Input: nums = [5,4,6], k = 1
Output: 5
Explanation: There are 5 valid subsets: {}, {5}, {4}, {6} and {4, 6}.

Example 2:

Input: nums = [2,3,5,8], k = 5
Output: 12
Explanation: There are 12 valid subsets: {}, {2}, {3}, {5}, {8}, {2, 3}, {2, 3, 5}, {2, 5}, {2, 5, 8}, {2, 8}, {3, 5} and {5, 8}.

Example 3:

Input: nums = [10,5,9,11], k = 20
Output: 16
Explanation: All subsets are valid.
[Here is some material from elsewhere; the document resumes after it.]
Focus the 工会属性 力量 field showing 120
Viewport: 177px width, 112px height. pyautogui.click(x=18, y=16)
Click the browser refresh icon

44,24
Since the total count of subsets is 24 = 16, so the answer is 16. 

 

Constraints:

• 1 <= nums.length <= 50
• 1 <= nums[i] <= 1000
• 1 <= k <= 1000

Solutions

Solution 1: Grouping + Dynamic Programming

First, sort the array \(nums\) in ascending order, and then group the elements in the array according to the remainder modulo \(k\), that is, the elements \(nums[i] \bmod k\) with the same remainder are in the same group. Then for any two elements in different groups, their absolute difference is not equal to \(k\). Therefore, we can obtain the number of subsets in each group, and then multiply the number of subsets in each group to obtain the answer.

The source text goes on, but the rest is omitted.